Selling up - without selling yourself short

Most business owners will sell their company at some stage – but how should you best go about this and, in a climate where unsolicited offers to buy businesses are on the rise, how should you cope with an unexpected approach? Paul Johnson, corporate partner in the Manchester office of UK Top 100 law firm Ward Hadaway, takes a look.

Unless you want to reject all approaches out of hand, a sensible first step would be to conduct some due diligence on the potential acquirer – have they bought businesses before? Do they look like they can afford to buy your company? What kind of reputation do they have in the marketplace?

Acquisition approaches often come from people and organisations you may already have a relationship with, such as a customer, supplier or competitor. If this is the case, be careful how you handle their enquiry and what you tell them about your company especially in the initial stages as this could just be a fishing trip to find out more about your business.

If you decide you want to move the process forward, talking to your professional advisers is a must. Ensure they are experienced in selling companies - not all accountants and lawyers are. They will give you advice on the approach, help to manage the process and give you the benefit of their experience in evaluating any offer.

Some basics:

  • Do put in place a confidentiality agreement;
  • Don’t disclose very confidential information
  • too early;
  • Don’t let the buyer talk to your employees and customers, at least until a deal has been agreed and documentation well advanced;
  • Do focus on the business;
  • Do talk to your advisers before agreeing a deal
  •  Although many businesses are sold after an unsolicited offer it is often not the best way of achieving the best deal - would you just sell your house to someone who knocked on your door?
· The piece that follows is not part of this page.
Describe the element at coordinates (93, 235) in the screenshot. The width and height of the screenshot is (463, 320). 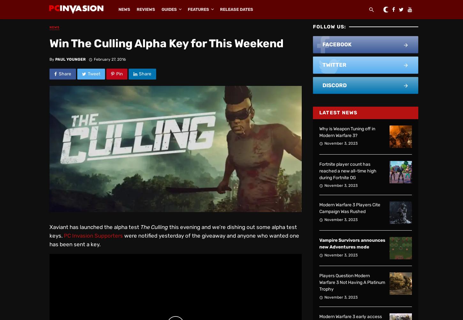
I see `'PC Invasion Supporters'` at that location.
I’ve set out below some rules for those looking to plan a sale:

  • Plan early;
  • Think about what would encourage you to buy the business;
  • Do some due diligence on your business - is it fit for purpose? Will it stand up to the due diligence process?
  • Take tax advice to get yourself in the best tax position;
  • Look at ways to improve the key drivers to value, often a combination of profit net of tax, interest and depreciation and the level of cash/indebtedness;
  • Keep control of any process.

You should engage with your professional advisers early on so they can help you identify potential buyers, such as private equity houses and your own management team as well as trade buyers. A shortlist should be drawn up and a plan on how to communicate with potential buyers agreed. Using your advisers in the early stages can enable progress to be made without your identity being disclosed.

Then things often begin to develop their own momentum but remember ‘keep control’, not just because you want to but because it can and often does add real value to the deal.

Key areas to help get and keep the best deal:

  • Be clear at the outset as to terms that are important to you and get the buyer to set out their approval to such terms before you agree to a deal;
  • Keep competitive tension between potential buyers for as long as possible;
  • Reduce the time between agreeing to deal with one buyer and completion.

There are other matters that are important over and above the headline price: does the buyer want you to stay on? Is some of the price dependent on future results? What’s your potential exposure if something goes wrong?

Following the ‘rules’ and keeping in mind the ‘key areas’ should enable the best offer to be negotiated and reduce the risks of this being chipped away.

The likelihood of nasty shocks should be reduced if proper planning has been undertaken and the process has been designed to maximise value.

Last stages of a sale require patience – there can be many final hours of a deal. Bear in mind that everyone will be doing their best to get things completed as soon as they can and sometimes patience is the best way of achieving that.